* Exercise objective *
Could you copy, word for word, only the lines from the one containing "Task: Open the Register link" through the last line of the records below, both included?

***** Source data *****

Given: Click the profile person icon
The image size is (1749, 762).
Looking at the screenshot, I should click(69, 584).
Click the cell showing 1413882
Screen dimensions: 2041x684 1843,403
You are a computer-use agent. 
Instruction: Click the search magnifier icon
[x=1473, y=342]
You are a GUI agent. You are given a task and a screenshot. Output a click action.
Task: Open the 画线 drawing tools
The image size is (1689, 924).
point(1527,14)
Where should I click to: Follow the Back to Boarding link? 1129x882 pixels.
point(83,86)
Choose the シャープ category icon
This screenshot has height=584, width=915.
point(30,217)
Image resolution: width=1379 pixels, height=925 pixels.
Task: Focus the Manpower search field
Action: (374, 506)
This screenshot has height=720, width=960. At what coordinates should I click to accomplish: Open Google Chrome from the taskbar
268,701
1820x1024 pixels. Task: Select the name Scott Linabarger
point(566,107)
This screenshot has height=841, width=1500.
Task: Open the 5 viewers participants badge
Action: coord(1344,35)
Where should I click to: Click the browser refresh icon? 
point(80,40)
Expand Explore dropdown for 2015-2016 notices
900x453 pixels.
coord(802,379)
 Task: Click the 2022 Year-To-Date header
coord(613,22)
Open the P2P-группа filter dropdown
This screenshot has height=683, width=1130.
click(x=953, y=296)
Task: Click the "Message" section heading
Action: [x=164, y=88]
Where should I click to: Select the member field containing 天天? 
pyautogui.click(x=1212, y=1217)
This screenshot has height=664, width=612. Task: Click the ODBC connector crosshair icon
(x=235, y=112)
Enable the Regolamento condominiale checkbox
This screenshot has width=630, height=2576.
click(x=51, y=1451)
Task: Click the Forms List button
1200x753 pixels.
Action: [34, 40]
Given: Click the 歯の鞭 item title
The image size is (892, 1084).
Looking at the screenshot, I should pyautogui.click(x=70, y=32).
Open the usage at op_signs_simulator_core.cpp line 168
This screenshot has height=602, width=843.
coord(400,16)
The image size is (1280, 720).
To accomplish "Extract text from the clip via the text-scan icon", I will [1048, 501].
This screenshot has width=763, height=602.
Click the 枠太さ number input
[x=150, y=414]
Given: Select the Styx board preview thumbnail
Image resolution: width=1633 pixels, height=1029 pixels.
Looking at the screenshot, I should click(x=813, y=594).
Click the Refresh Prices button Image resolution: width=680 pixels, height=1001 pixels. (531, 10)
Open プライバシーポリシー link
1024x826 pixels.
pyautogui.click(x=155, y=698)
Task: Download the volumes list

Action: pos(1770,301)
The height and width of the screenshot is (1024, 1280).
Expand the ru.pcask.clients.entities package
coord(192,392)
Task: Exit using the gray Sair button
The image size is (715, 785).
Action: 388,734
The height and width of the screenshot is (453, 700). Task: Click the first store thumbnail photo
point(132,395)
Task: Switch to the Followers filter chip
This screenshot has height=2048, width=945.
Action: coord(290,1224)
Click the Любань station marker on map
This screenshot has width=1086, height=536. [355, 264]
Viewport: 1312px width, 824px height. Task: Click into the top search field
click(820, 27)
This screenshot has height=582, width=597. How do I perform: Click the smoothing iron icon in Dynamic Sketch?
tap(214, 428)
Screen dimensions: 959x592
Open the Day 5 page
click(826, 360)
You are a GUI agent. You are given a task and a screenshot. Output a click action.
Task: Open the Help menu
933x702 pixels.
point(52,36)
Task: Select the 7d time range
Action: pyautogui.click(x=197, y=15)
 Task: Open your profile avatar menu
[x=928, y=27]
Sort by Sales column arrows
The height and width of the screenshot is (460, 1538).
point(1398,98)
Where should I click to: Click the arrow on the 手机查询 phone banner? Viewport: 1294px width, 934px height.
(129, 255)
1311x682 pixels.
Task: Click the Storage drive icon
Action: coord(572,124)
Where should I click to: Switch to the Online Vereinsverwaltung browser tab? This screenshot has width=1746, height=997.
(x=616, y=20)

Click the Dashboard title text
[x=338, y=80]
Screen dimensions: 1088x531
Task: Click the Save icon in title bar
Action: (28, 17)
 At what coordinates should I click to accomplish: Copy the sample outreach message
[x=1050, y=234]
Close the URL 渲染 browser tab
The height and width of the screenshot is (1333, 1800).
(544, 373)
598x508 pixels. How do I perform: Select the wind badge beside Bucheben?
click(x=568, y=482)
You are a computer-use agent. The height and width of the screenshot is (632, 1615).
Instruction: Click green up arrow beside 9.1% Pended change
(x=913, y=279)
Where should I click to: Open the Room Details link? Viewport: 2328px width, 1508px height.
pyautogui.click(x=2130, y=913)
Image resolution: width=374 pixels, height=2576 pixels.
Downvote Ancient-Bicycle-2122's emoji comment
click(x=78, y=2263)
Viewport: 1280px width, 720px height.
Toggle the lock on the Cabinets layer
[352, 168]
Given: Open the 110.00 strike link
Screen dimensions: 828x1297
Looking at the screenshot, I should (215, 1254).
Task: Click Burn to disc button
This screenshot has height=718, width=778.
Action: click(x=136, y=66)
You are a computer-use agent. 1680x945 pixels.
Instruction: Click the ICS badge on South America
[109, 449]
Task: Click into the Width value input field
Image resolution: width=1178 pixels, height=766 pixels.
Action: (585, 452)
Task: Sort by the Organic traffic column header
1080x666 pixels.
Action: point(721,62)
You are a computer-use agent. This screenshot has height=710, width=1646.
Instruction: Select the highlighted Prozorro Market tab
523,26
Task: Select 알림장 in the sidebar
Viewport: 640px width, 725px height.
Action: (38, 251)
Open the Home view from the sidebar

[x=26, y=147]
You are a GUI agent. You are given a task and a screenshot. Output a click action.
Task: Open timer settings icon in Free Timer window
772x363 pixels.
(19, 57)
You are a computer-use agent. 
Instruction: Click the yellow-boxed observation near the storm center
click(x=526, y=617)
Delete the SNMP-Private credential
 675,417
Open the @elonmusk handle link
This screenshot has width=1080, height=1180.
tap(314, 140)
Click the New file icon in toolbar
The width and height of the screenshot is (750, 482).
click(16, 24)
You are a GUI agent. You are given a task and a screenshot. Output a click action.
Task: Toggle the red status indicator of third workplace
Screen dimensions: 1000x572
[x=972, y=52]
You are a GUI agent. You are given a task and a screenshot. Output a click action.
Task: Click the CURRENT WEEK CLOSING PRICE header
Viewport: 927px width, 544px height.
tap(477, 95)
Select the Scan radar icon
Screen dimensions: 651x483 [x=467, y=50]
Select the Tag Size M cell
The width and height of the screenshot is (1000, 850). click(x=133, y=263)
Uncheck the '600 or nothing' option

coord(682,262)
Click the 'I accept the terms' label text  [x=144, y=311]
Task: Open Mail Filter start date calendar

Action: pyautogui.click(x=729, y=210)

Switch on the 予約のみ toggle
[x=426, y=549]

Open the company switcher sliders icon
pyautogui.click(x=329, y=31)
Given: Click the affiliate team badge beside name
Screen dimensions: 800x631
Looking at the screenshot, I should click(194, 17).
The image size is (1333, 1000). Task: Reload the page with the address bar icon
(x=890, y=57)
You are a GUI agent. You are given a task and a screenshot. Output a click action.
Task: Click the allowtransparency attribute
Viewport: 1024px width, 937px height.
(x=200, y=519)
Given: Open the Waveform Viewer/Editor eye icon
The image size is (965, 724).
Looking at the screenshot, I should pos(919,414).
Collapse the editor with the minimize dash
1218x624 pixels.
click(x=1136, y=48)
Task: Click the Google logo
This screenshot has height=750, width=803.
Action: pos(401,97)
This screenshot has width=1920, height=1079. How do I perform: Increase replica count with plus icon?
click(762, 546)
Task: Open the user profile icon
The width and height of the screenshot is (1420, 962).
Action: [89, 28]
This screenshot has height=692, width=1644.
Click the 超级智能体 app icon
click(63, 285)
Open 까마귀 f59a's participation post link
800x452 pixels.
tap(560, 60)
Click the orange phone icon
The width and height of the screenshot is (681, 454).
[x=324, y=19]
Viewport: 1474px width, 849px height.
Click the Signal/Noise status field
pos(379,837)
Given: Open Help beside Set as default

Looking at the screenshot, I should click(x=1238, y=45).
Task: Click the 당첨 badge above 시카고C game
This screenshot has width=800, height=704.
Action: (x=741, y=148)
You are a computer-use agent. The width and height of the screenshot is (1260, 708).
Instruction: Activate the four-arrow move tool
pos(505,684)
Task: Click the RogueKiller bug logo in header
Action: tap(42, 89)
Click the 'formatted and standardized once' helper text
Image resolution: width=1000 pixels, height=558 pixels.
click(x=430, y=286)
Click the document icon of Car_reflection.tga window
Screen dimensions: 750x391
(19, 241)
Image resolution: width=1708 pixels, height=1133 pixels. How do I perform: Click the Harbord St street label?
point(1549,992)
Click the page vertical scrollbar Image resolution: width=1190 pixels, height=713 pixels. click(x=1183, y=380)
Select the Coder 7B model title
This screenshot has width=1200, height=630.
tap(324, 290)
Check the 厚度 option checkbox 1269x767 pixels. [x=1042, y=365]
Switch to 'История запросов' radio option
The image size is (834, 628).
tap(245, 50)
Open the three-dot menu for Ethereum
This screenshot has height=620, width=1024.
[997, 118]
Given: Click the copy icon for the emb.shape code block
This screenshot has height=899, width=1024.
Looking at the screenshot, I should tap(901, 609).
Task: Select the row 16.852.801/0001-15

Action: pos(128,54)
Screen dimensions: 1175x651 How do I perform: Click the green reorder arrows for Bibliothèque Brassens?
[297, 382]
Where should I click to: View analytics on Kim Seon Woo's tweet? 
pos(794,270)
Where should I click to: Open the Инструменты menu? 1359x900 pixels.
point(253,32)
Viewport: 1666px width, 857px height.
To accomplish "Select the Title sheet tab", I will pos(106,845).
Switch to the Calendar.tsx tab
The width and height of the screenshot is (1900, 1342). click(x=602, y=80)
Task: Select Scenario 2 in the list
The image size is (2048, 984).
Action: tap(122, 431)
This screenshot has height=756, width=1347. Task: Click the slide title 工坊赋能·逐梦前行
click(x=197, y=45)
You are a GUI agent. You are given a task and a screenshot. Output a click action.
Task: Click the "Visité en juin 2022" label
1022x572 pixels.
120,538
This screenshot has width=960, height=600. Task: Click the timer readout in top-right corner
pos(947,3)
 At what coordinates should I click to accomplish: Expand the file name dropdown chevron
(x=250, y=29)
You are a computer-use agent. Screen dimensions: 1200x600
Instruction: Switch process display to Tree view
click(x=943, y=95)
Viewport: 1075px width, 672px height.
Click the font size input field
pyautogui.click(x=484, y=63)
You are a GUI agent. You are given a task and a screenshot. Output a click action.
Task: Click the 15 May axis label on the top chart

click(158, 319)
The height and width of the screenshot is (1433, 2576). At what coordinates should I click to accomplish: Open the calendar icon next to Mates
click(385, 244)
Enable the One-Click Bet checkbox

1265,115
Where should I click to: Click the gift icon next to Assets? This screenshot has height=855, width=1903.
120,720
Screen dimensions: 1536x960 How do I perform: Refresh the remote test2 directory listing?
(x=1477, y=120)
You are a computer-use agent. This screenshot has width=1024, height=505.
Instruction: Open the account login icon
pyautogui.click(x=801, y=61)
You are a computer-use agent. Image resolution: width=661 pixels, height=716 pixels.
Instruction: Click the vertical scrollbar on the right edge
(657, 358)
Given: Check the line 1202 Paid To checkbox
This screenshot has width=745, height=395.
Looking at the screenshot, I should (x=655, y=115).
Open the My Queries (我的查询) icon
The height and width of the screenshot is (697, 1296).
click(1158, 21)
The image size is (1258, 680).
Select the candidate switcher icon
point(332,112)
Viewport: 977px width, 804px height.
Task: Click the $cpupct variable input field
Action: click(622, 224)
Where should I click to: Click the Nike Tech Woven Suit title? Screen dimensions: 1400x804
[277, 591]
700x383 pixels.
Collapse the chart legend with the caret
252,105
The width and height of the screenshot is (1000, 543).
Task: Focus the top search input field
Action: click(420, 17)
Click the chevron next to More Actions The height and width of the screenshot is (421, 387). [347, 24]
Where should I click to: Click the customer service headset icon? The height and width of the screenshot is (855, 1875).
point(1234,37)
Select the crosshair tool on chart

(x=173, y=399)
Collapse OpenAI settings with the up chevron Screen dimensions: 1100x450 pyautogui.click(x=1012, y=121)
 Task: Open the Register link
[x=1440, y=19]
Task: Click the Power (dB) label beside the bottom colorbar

*****

* Response box *
 Task: Open the Register link
[x=1440, y=19]
Task: Click the Power (dB) label beside the bottom colorbar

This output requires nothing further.